Lo que ocurre es esto: en mi corteza prefrontal he llegado a confiar en Dios y deseo hacer su voluntad, pero los viejos hábitos y respuestas condicionadas, que surgen de circuitos neuronales no saludables que activan mi sistema límbico, ocurren casi como reflejos en ciertas situaciones. Estos circuitos no saludables aún no han sido totalmente eliminados y, por lo tanto, me hacen hacer cosas que no quiero hacer. Sé que mi mente solía estar completamente infectada por la desconfianza, el miedo y el egoísmo, que pervirtieron totalmente todos mis deseos y facultades, de modo que incluso cuando la desconfianza ha sido erradicada y la confianza ha sido restaurada, el daño causado por años de comportamiento desconfiado y egoísta aún no ha sido totalmente sanado. Así que a veces, tengo el deseo de hacer lo correcto, pero mi corteza prefrontal no está completamente sanada, por lo tanto, aún no tengo la capacidad de llevar a cabo el deseo.

Porque los viejos hábitos y respuestas condicionadas de circuitos neuronales enfermos que activan mi sistema límbico no son el bien que quiero hacer; no, son remanentes de mi mente egoísta no convertida.
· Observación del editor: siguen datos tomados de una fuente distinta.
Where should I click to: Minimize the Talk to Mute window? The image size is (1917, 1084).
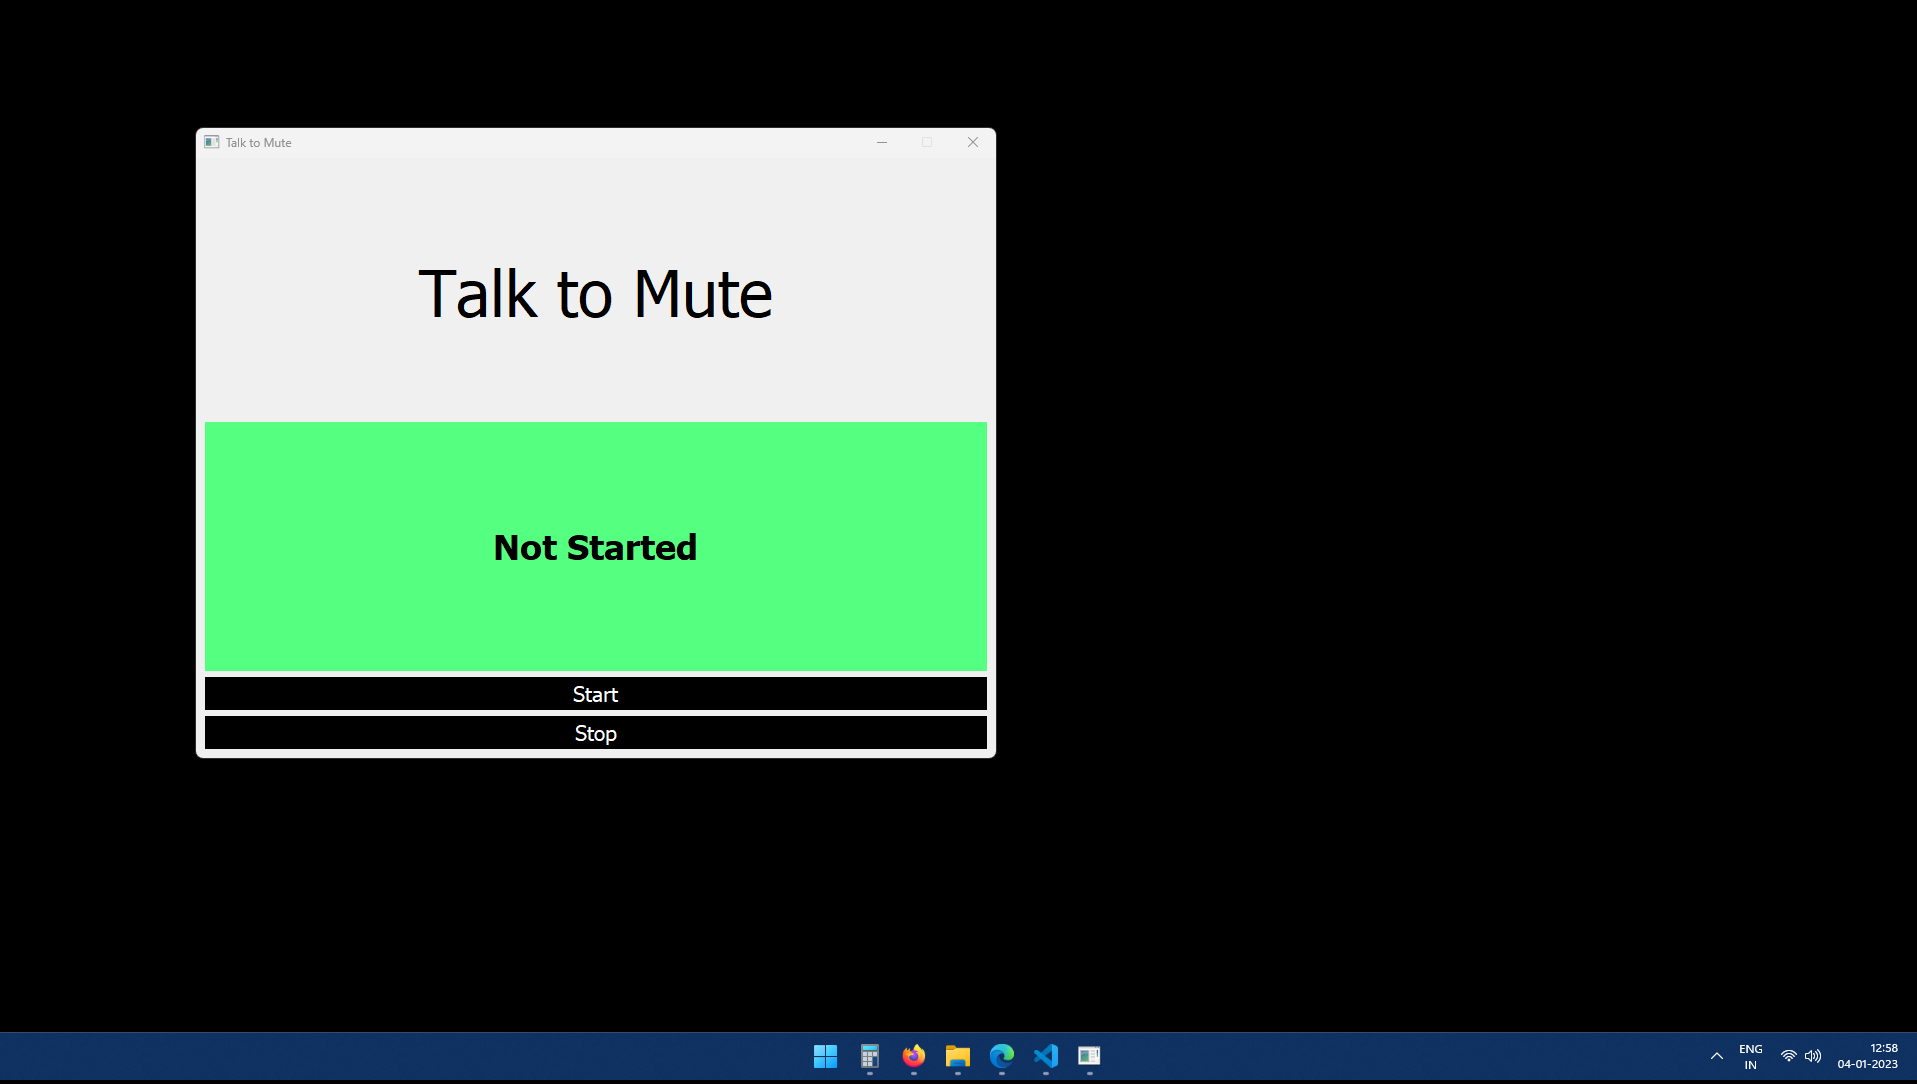coord(881,142)
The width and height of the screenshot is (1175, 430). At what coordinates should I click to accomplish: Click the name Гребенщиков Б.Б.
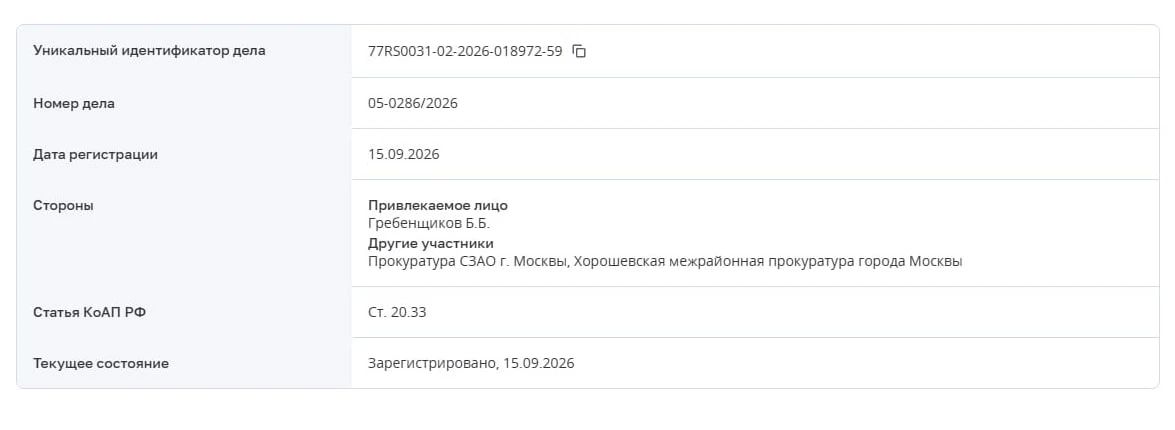coord(429,223)
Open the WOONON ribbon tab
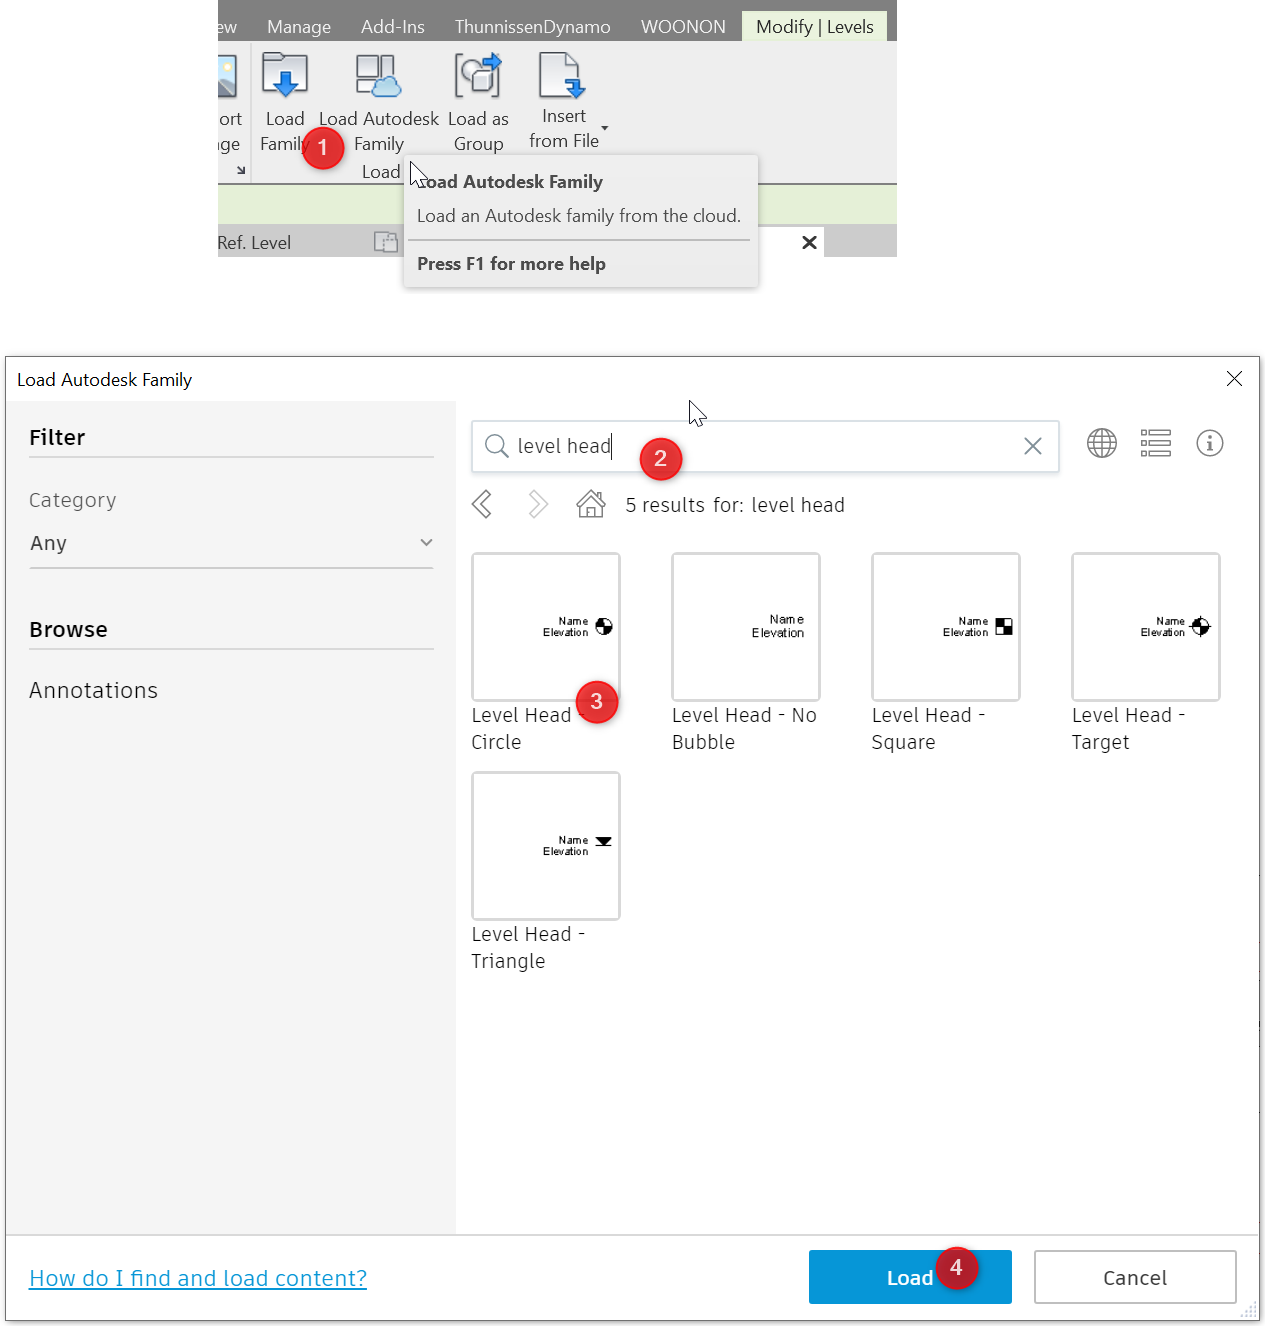This screenshot has width=1265, height=1326. [x=683, y=26]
Así que si me encuentro haciendo lo que ya no deseo hacer, no soy yo, sino vestigios de antiguos hábitos y respuestas condicionadas que aún no han sido eliminados y que, por la gracia de Dios, pronto lo serán.

Entonces, encuentro esta realidad en acción: cuando quiero hacer el bien, los viejos hábitos egoístas y los sentimientos residuales de miedo están ahí conmigo. Porque en mi corteza prefrontal me regocijo en los métodos y principios de Dios; pero reconozco que aún estoy dañado por años de haber estado infectado con desconfianza y haber practicado los métodos de Satanás, de modo que aunque la infección de desconfianza ha sido eliminada, los viejos hábitos de miedo y autopromoción me tientan desde dentro. ¡Qué hombre dañado y corrupto soy! ¿Quién me librará y sanará de un cerebro y cuerpo tan enfermos y deformes? ¡Alabado sea Dios! —porque él ha provisto la solución sanadora a través de Jesucristo nuestro Señor. Así que, descubro que en mi corteza prefrontal ahora estoy renovado con confianza en Dios y amor por sus métodos, pero todo mi cerebro y cuerpo siguen dañados por años de comportamiento egoísta y autocomplaciente.


Por fin, pude verlo con claridad: las mentiras creídas rompen el círculo de amor y confianza. Sin amor ni confianza, el miedo y el egoísmo consumen la mente. Nuestros cerebros están dañados y llenos de toda clase de ideas distorsionadas y retorcidas sobre Dios, buscando frenéticamente alivio, pero hundiéndose cada vez más en la confusión. Solo cuando las buenas noticias sobre Dios eliminan esas imágenes distorsionadas de Él, nuestras mentes pueden empezar a sanar.